Shell脚本并行处理大量文件的陷阱：如何避免处理中断和文件遗漏

2024-03-08 15:46:23

在 Shell 脚本中并行处理大量文件的陷阱

介绍

在处理海量文件时，并行处理是一种高效的方式，可以充分利用计算资源，加快任务完成时间。然而，在 Shell 脚本中实现并行处理时，会出现各种挑战，尤其是当需要限制并行进程数量时。本文将探讨并行处理大量文件时遇到的一个常见陷阱，并提供解决方法。

问题

假设我们有一个 Shell 脚本，旨在处理一个文件夹中包含大量文件的任务。为了避免系统过载，我们限制同时运行的并行进程数量为 15 个。然而，脚本的行为与预期不符，导致只处理了部分文件，而且是交替进行的。

陷阱所在

问题的根源在于使用 wait -n 命令。当达到最大并行进程数时，脚本使用 wait -n 等待任何正在运行的进程完成。

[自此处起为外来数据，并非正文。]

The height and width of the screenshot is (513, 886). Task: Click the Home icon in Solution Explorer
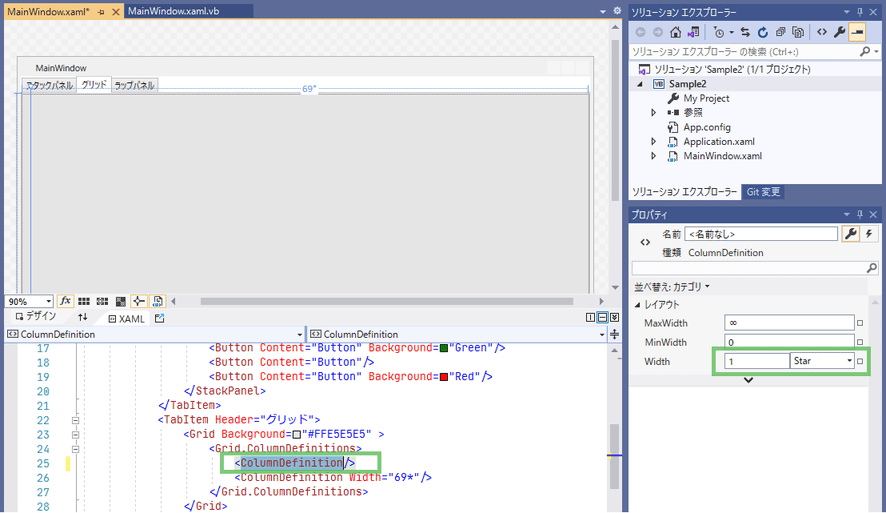click(676, 31)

然而，-n 选项会在等待任何进程完成时立即返回，而不是等待特定进程完成。

解决方法

为了正确处理所有文件，需要对脚本进行以下修改：

使用 wait 代替 wait -n： wait 命令将在所有子进程完成之前阻塞，确保所有文件都已处理。
移动 wait 命令到循环外： 将 wait 命令移动到循环外部，使其在所有文件都放入后台处理后执行。

修改后的脚本

# Path to the folder containing the files
INPUT_FILES_FOLDER="/mnt/data/INPUT"
OUTPUT_FILES_FOLDER="/mnt/data/OUTPUT"

# Path to the Docker image
DOCKER_IMAGE="your_docker_image"

# Number of parallel instances of Docker to run
MAX_PARALLEL=15

# Counter for the number of parallel instances
CURRENT_PARALLEL=0

# Function to process files
process_files() {
    for file in "$INPUT_FILES_FOLDER"/*; do
        input_file=`basename $file`
        output_file="PROCESSED_${input_file}"

        input_folder_file="/data/INPUT/${input_file}"
        output_folder_file="/data/OUTPUT/${output_file}"

        echo "Input File: $input_file"
        echo "Output File: $output_file"

        echo "Input Folder + File: $input_folder_file"
        echo "Output Folder + File: $output_folder_file"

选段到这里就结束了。